Eine Geschichte des Scheiterns

„Harry, hol schon mal den Wagen“ spielt Max Frischs „Biografie: Ein Spiel“

Die drei Akteure: Rahel Wölfle, Martin Mayer, Simon Matt

Regisseurin Barbara Zimmermann vom Ensemble „Harry, hol schon mal den Wagen“ hat ein Faible für Klassiker. Dabei fordert ihre Miniaturbühne in Freiburgs kleinstem Theater rigorose Begrenzung und Verdichtung: Mehr wie drei Akteure haben hier kaum Platz, Requisiten gibt es wenige, Kulissen werden per Beamer direkt auf die Wand projiziert.

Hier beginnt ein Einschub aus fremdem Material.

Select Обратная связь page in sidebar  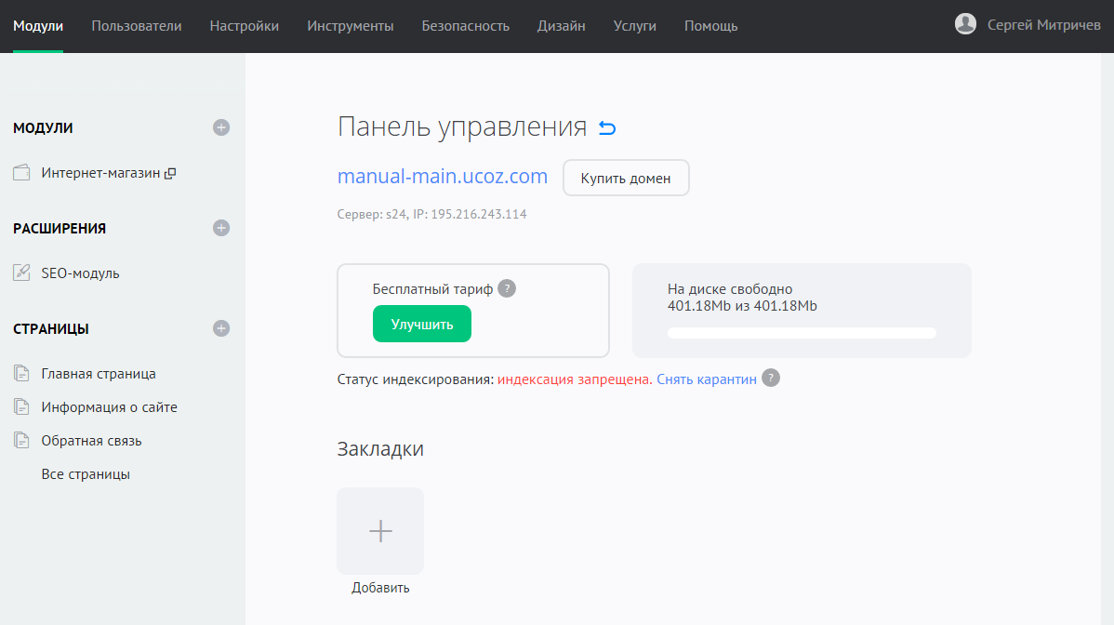point(91,441)
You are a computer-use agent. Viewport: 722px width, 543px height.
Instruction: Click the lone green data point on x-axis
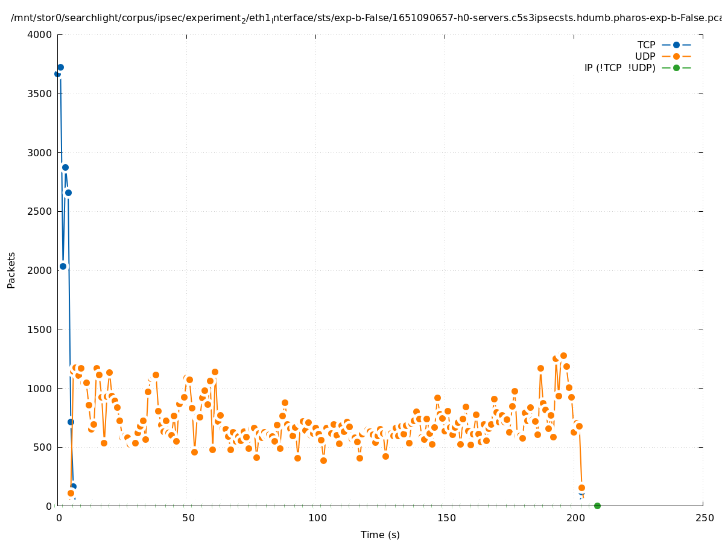[x=597, y=506]
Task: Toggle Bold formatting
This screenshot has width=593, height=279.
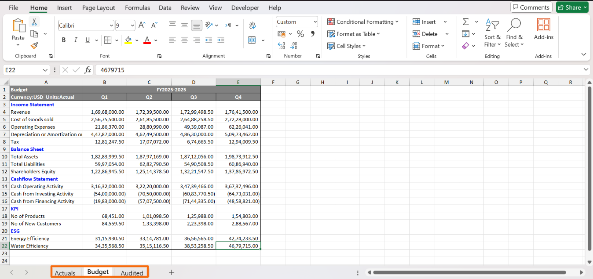Action: pos(64,40)
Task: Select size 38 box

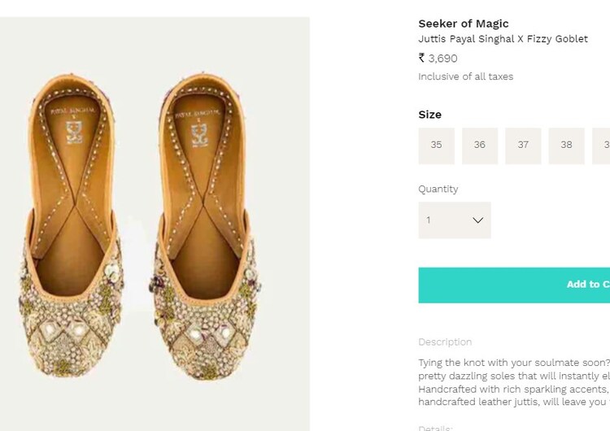Action: [566, 146]
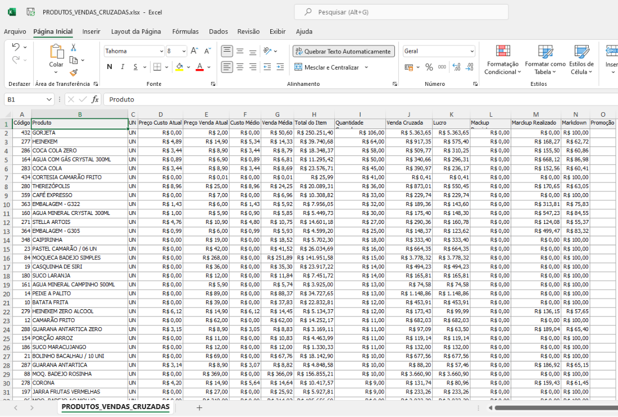Expand the Geral number format dropdown
The image size is (618, 417).
tap(471, 51)
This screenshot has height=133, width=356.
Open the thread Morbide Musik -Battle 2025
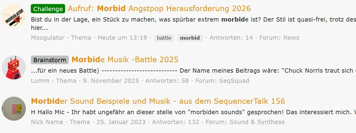coord(125,59)
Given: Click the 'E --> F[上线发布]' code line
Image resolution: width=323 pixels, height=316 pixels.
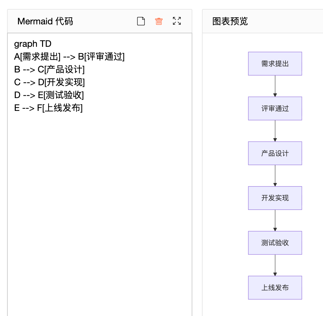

Um Statik zu vermeiden, muss hier klug inszeniert werden. Dafür sitzt das Publikum quasi in der ersten Reihe, erlebt im besten Falle hautnahes Kammerspiel mit großer Intensität, sozusagen Klassiker- Essenz. Das gelingt auch mit Max Frischs 1968 in Zürich uraufgeführten und 1984 überarbeiteten Komödie„Biografie: Ein Spiel“, wobei Zimmermann beide Fassungen verwoben hat.
Als Spiel im Spiel, mehr abstrakt als wirklich lebensnah, dekliniert Frisch hier ein Gedankenexperiment: Was wäre, wenn man die Uhr zurückdrehen und Entscheidungen von gestern mit dem Wissen von heute noch einmal neu treffen könnte? Hannes Kürmann (Martin Mayer) jedenfalls hat die einzigartige Chance dazu: der todkranke Professor für Verhaltensforschung (welch Ironie) darf seine Vergangenheit verändern und damit seine Biografie. Doch das kapiert das Publikum erst nach und nach. Erst einmal wartet da eine Frau mit Bienenkorb- Frisur stoisch im Sessel, während im Hintergrund Partylärm verebbt und der Gastgeber hundemüde durch die Gegend schlurft (Kostüme: Katja Weeke). Begeistert ist Kürmann nicht, als er die hartnäckige Besucherin entdeckt, schließlich ist es zwei Uhr nachts. Sie wolle nur noch mal seine Spieluhr hören, meint die Fremde, es sei doch faszinierend: immer dieselbe Walze, dieselben Figuren und Gesten – und trotzdem sei man jedes Mal gespannt.
Ein Motiv, dass sich durch diesen Abend ziehen wird. Denn zielsicher landen Kürmann und Antoinette (Rahel Wölfle) im Bett und damit in einer siebenjährigen, unglücklichen Ehe. „Halt!“ unterbricht der Spielleiter (Simon Matt) rüde die beiden Turteltäubchen, schließlich wollte Kürmann doch unbedingt eine Biografie ohne diese Antoinette! Also, noch mal von vorn: die selben Gesten, Gänge, Sätze, lediglich mit winzigen Abweichungen und halbherzigen Versuchen in punkto Distanz und Vernunft. Doch schon wird Kürmann wieder magisch angezogen: Eine Umarmung, ein Kuss – alles wie gehabt. Noch mehrmals wird diese Szene flankiert von vielen Diskussionen und Analysen vor- und zurückgespult, wobei jeder der drei Akteure zunehmend genervt aus der Rolle fällt und Kürmann zwar manche Stellschraube nachbessert, nie aber den Herz- und Angelpunkt. Für die Zuschauer eine komische Laborsituation, die sich mit viel Slapstick quasi live entwickelt.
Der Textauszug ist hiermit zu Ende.